Cooley just finished his freshman year at Western New England University in Massachusetts. He said he was worried he wouldn't get a job this summer, like a number of his friends.
"I had a friend apply to a Walgreens at his hometown in Connecticut to get his job back, but they had hired a guy who had recently been laid off at another pharmacy store because he had so much more experience at that store, so they laid my friend off," Cooley said.
According to the Department of Labor, it's been the growing trend these past several summers: a dwindling job market for high school and college students as the national unemployment rate has hovered at 8-9%. In April, the unemployment rate for 16 to 19 year olds was up to 25 percent.
Nassau's camp director says his 50 jobs were in high demand this summer.
"We had over 100 applications for those jobs," said Brian Robinson.
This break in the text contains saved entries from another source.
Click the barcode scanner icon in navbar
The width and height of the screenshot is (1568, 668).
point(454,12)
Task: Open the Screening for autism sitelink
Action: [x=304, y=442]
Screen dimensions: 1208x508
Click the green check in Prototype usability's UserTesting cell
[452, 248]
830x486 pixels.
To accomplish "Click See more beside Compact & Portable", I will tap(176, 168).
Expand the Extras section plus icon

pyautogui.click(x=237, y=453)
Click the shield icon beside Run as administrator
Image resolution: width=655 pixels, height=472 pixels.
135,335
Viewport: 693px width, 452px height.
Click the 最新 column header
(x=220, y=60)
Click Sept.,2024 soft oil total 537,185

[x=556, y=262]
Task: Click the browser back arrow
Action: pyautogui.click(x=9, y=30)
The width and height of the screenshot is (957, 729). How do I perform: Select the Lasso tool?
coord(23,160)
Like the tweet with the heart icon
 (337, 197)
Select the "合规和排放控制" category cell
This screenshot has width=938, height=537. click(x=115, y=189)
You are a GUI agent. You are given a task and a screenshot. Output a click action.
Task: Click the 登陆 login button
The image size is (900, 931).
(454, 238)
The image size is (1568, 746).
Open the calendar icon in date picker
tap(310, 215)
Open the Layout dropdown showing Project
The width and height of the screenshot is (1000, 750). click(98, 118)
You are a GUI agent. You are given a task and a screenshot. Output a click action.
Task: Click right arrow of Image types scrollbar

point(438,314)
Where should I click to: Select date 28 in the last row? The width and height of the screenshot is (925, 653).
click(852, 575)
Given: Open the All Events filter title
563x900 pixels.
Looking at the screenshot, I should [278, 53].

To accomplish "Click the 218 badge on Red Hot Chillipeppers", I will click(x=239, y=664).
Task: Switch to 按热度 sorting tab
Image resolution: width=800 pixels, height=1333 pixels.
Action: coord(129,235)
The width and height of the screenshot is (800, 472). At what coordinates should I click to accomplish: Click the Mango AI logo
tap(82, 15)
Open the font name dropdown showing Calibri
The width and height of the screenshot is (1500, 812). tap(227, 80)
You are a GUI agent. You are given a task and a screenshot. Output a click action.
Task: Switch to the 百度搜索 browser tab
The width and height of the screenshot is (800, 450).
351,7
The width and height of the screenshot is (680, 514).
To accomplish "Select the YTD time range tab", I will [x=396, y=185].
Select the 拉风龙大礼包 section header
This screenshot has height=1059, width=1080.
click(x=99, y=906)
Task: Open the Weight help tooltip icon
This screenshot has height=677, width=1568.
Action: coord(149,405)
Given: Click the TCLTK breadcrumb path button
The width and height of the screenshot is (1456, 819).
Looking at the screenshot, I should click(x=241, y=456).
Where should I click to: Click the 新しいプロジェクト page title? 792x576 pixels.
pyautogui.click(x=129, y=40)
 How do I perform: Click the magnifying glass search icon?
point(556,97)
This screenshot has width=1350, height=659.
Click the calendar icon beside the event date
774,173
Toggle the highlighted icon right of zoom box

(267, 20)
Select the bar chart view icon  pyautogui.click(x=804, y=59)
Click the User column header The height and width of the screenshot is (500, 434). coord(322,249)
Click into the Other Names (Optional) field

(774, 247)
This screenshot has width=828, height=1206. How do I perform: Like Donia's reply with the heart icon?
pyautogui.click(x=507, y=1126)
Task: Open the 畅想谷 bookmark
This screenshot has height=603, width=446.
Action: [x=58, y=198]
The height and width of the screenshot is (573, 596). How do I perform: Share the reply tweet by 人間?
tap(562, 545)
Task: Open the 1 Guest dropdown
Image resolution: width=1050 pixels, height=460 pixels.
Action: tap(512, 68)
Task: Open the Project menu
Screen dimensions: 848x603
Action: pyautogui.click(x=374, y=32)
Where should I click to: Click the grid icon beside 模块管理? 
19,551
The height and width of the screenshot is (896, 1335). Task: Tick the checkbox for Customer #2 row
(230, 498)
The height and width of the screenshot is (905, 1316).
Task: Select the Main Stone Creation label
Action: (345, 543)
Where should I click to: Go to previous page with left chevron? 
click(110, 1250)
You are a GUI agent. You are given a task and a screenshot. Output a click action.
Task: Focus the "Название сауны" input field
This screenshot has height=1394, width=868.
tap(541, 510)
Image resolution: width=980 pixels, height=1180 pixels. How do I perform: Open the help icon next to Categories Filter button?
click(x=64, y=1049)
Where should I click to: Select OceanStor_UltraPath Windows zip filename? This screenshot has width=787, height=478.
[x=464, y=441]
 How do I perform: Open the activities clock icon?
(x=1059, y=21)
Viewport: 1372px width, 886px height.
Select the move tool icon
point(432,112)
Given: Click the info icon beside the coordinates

He's the summer camp director for the Guilderland YMCA. "There was definitely a big pool, had a lot to chose from. Felt bad because we had a lot of good applicants but we couldn't bring them all back."
"Sports Authority, Olympia Sports, Dick's Sporting Goods," listed Cooley. Those were just a few of the places he considered if this camp job fell through. He hopes the grass is greener next year, given the importance of summer jobs for he and his peers.
"Those that get it now have work experience under their belts, strengthen their college resumes, and those that are already in college, they can look for internships and it just overall helps you out in the long run," Cooley said.